Coun Dagnall’s amendment was lost with 10 Labour councillors voting in favour of it and 23 against.

The Labour Group instead decided to back Coun Dore’s motion with 25 voting in favour of that, three against and four abstentions.

The minutes of the meeting say: “It’s Our City Petition: Julie introduced the item, she put forward the myriad of systems that could be available to the council to run in a committee-style system.

“Committee chairs can still be selected by the Council Leader, scrutiny committees may not be needed. The decision that needs to be taken tonight is if we want to change the way the council is run.

“If It’s Our City submit the petition that means that immediately a referendum must be called. The cost of a referendum would be around £600,000.

“The advice given by officers is that the council needs to go out to consult on this issue as failing to do so would leave us open to Judicial Review.

“The proposal is that we submit a motion to council in September to consult on a change in Government system for the city. The cost of a consultation would be around £65,000. There were several views put forward by members.

“Julie put forward the proposal: That the Leader offer a governance review and meet and write to It’s Our City to negotiate to avoid a referendum. If the discussion is not successful, then the Leader will come back to group to discuss alternative options.”

The minutes then go on to detail the amendment by Coun Dagnall. This reads: “Our group submits to a voluntary change to a committee system and will initiate dialogue that we consult on what form of committee system and changes in democracy we adopt. With no fiscal detriment to the council and a consultative dialogue with the city.”

Coun Dagnall’s suggestion was vetoed.
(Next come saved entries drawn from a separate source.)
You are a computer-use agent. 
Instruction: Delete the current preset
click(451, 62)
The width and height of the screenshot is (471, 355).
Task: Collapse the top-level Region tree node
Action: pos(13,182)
In the meantime, It’s Our City campaigners raised a 26,000 name petition which has automatically triggered a referendum.

James Henderson, director of policy, performance and communications at Sheffield Council had previously said that a standalone referendum would cost the authority around £550,000.

But if the vote was combined with next year’s council and police and crime commissioner elections, it would leave the council with a bill of around £170,000.

The council has four weeks to verify all the names on the petition. They must be cross-referenced with people on Sheffield’s electoral roll.